Opinion delivered June 15, 1925.
Abe Collins, for appellant.
Horace Chamberlin, for appellee.

Opinion:
Hart, J.,
(after stating the facts). The fact that the note provides that it may be payable on or before a certain day does not destroy its negotiability. McCormick v. Daggett, 162 Ark. 16.
It is contended, however, that by the language of the note itself it is payable out of a particular fund' which may prove inadequate to meet the note in full and that this destroys its negotiability within the rule laid down in Rector v. Strauss, 134 Ark. 374. We do not think that the facts in the case at bar are similar to those in the case just cited. In that case the note- recited that it was made with the express understanding that it was to be paid out of the first money received by a real estate company from the sale of certain lots.
In the case before us the particular fund is referred to in the note, not for the purpose of charging payment exclusively thereupon; but merely to indicate the source from which the money is to be received. The note sued on was issued by the commissioners of a road improvement district organized under the general laws of the State. The commissioners are given the power under the statute to cause the improved road to be constructed and express power is also given the commissioners to borrow money and issue bonds to pay the cost of construction. The note recites that it is given for money advanced for necessary engineering work and is payable out of the first funds that shall come into the hands of the district not required to meet payments on its outstanding bond issue, whether said funds shall be derived from taxation or from the sale of further bonds of the district.
It is evident from the language used that the commissioners had exercised the power to borrow money given them by § 5411 of Crawford & Moses' Digest, anil the language used in the note is but a recognition that the commissioners had already exercised this power and that, pursuant to its exercise, bonds of the district were outstanding which were a prior lien on the lands in the district. In other words, the language used indicates that there has been a prior issue of bonds by the commissioners under the statute which created a prior lien upon the revenues of the district. The language of the note sued on was a recital of the law as it existed and was not intended to give the holders of bonds a lien which the law did not give them; but merely recognized a prior lien in favor of the bondholders which they had obtained under the statute. Therefore, this reference to the source of payment in no way affects the negotiable character of the note sued on. The note sued on was an evidence of an indebtedness of the district which it had the authority to make under the section of the statute above referred to. The note sued on was executed in payment of engineering services, and as-such was binding upon the district. Arkansas Foundry Co. v. Stanley, 150 Ark. 127.
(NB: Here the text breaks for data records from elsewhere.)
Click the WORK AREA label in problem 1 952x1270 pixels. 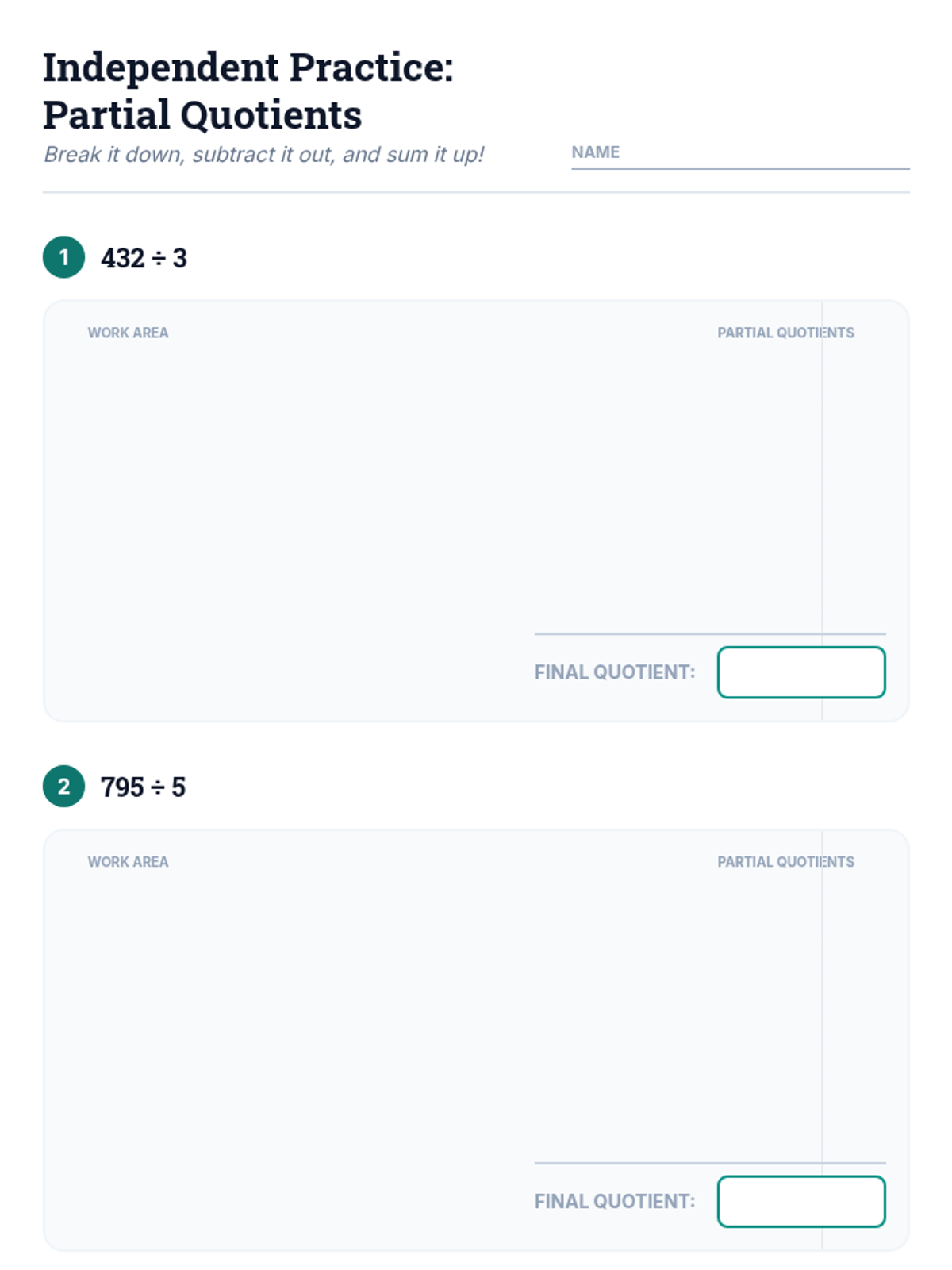(128, 333)
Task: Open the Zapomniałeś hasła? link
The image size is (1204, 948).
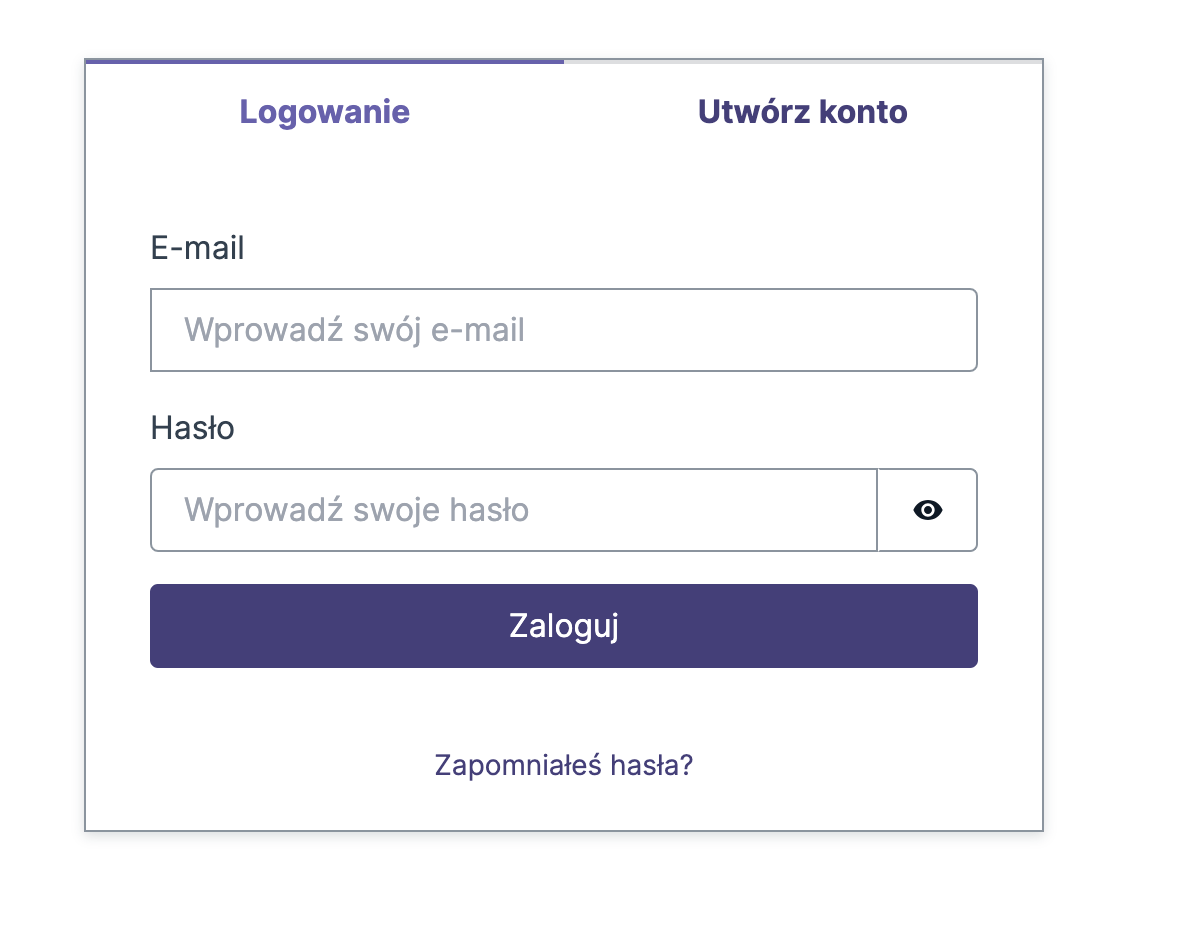Action: (x=564, y=765)
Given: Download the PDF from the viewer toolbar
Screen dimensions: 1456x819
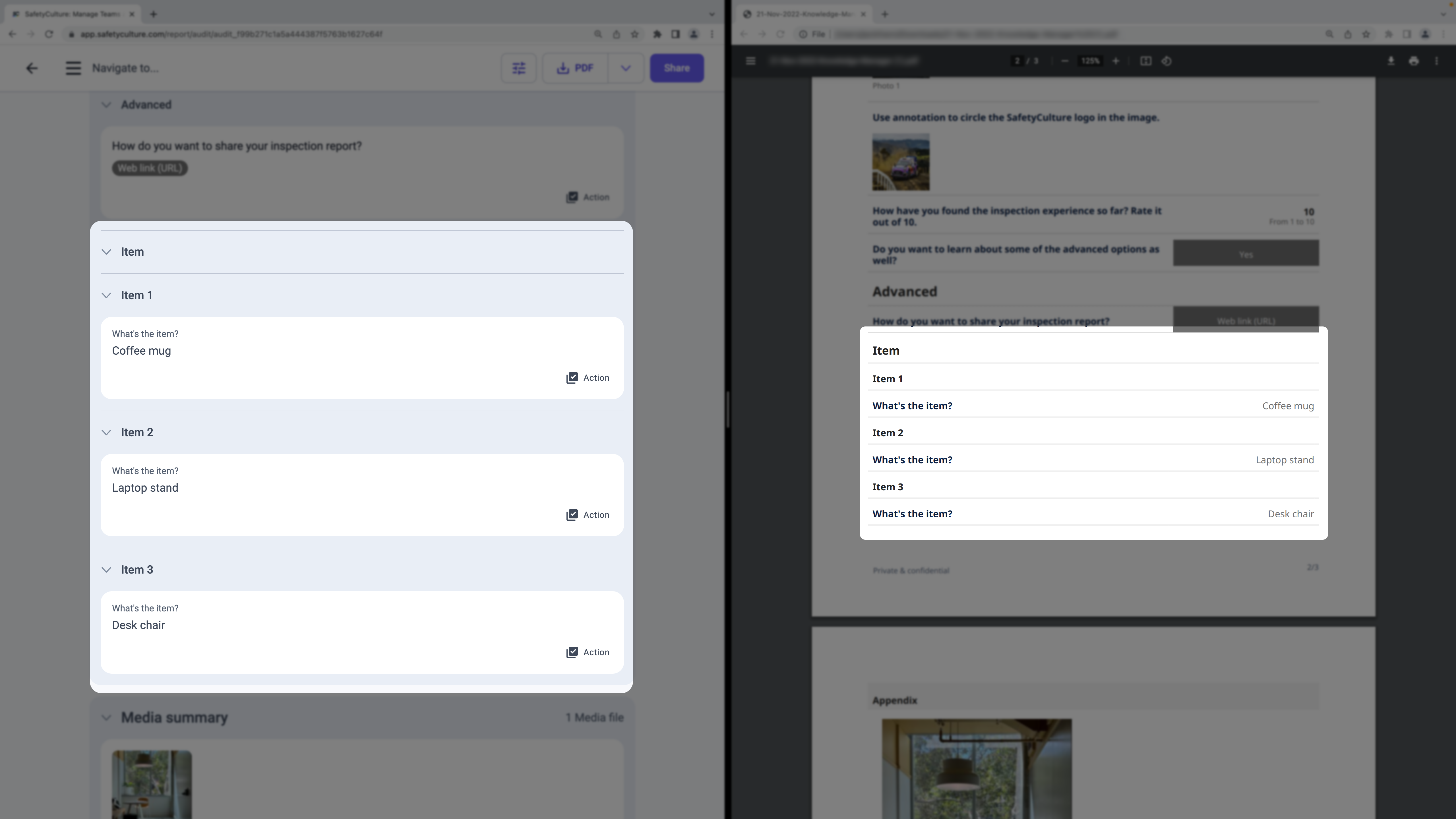Looking at the screenshot, I should coord(1390,61).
The case last cited shows that the bonds of the district are but evidences of indebtedness of the district; but the recitation in the note above referred to also shows that a bond issue was outstanding at the time the note sued on was executed. Hence it was a distinct issue of bonds made by the commissioners under the authority of the statute before the execution of the note sued on was contemplated. Therefore, the language of the note was merely a recognition of this fact and was not for the purpose of directing the payment of the note out of a particular fund where the maker of the note had several funds out of which the note might have been paid. Hence its negotiability was not destroyed.
Again it is insisted that no recovery can be had because the note was altered. In this respect it is contended that the resolution authorizing the execution of the note, provided for 8 per cent, interest,- and that the note was first executed bearing that rate of interest and was subsequently changed to bear 6 per cent, interest because § 5411 does not allow the commissioners to borrow money at a rate of interest exceeding six per cent.
There was testimony in the record tending to show that the note had not been altered in this respect. The case was tried before the circuit court sitting as a jury, and it is well settled in this State that the finding of facts made by a circuit court is as conclusive upon appeal as the verdict of a jury. Tucker Lake Reclamation Dist. v. Winfrey, 160 Ark. 205.
It follows that the judgment must be affirmed.